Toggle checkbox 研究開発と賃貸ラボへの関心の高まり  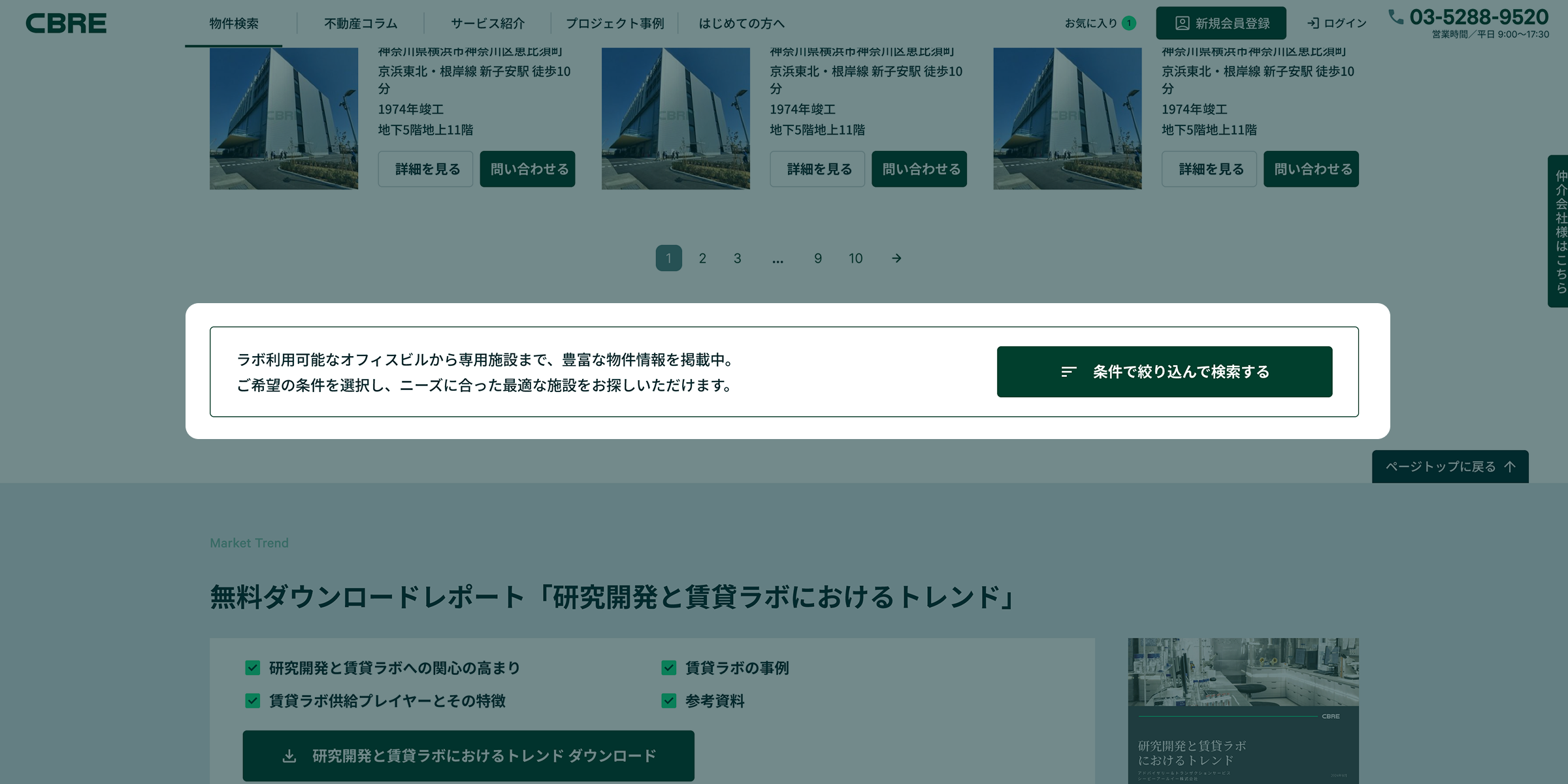pyautogui.click(x=252, y=668)
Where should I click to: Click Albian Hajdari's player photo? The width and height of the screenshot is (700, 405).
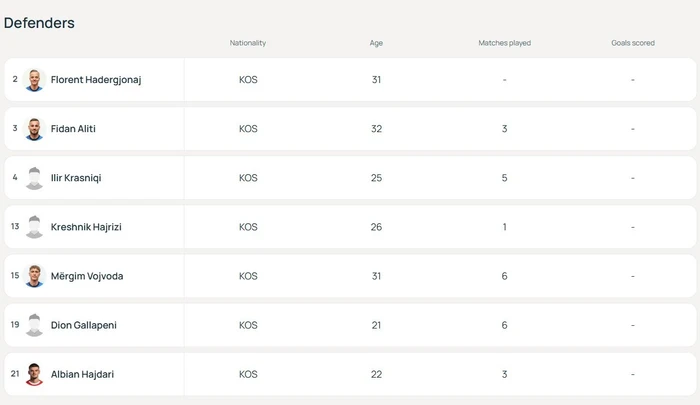click(34, 374)
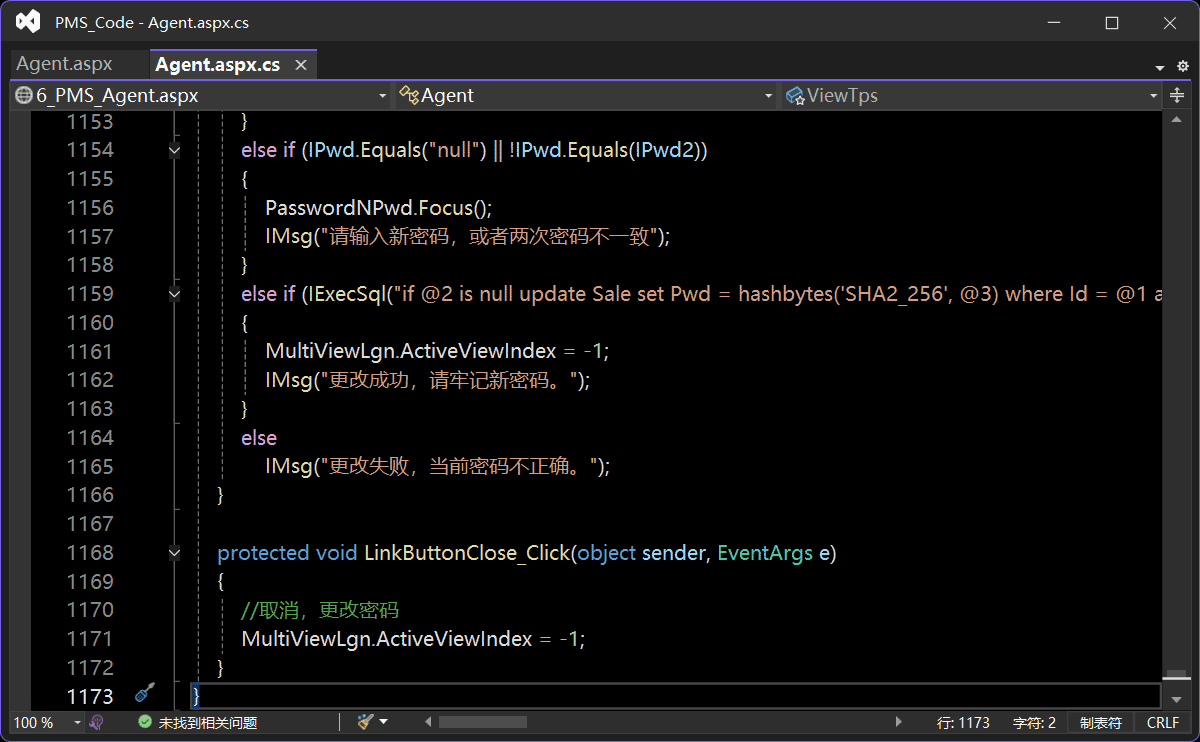Viewport: 1200px width, 742px height.
Task: Click the split editor window icon
Action: click(x=1177, y=96)
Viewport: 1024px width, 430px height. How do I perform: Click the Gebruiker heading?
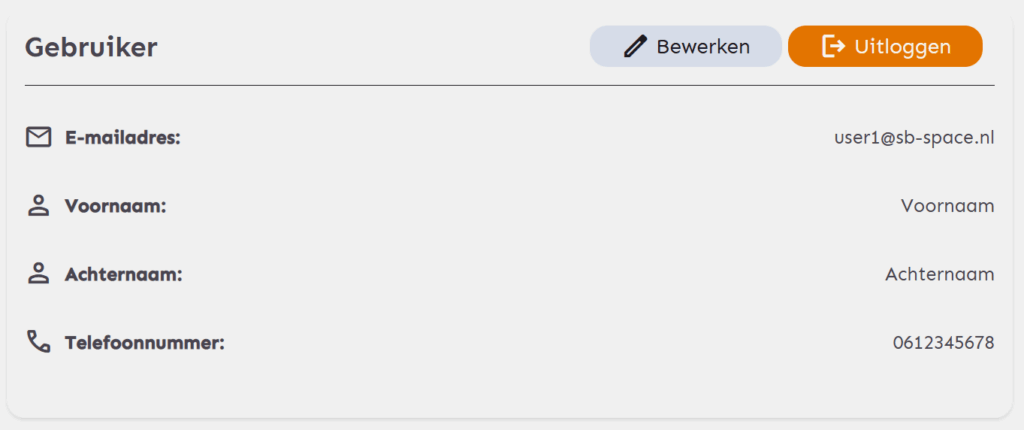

## Task
Reproduce exactly, and only, the lines from the one containing "Where should I" through the last line of the records above, both included, leaving out any pictures.

## Response to the exercise
Where should I click to: Click Albian Hajdari's player photo? The width and height of the screenshot is (700, 405).
click(34, 374)
Viewport: 1200px width, 742px height.
Task: Click the split editor window icon
Action: click(x=1177, y=96)
Viewport: 1024px width, 430px height. How do I perform: Click the Gebruiker heading?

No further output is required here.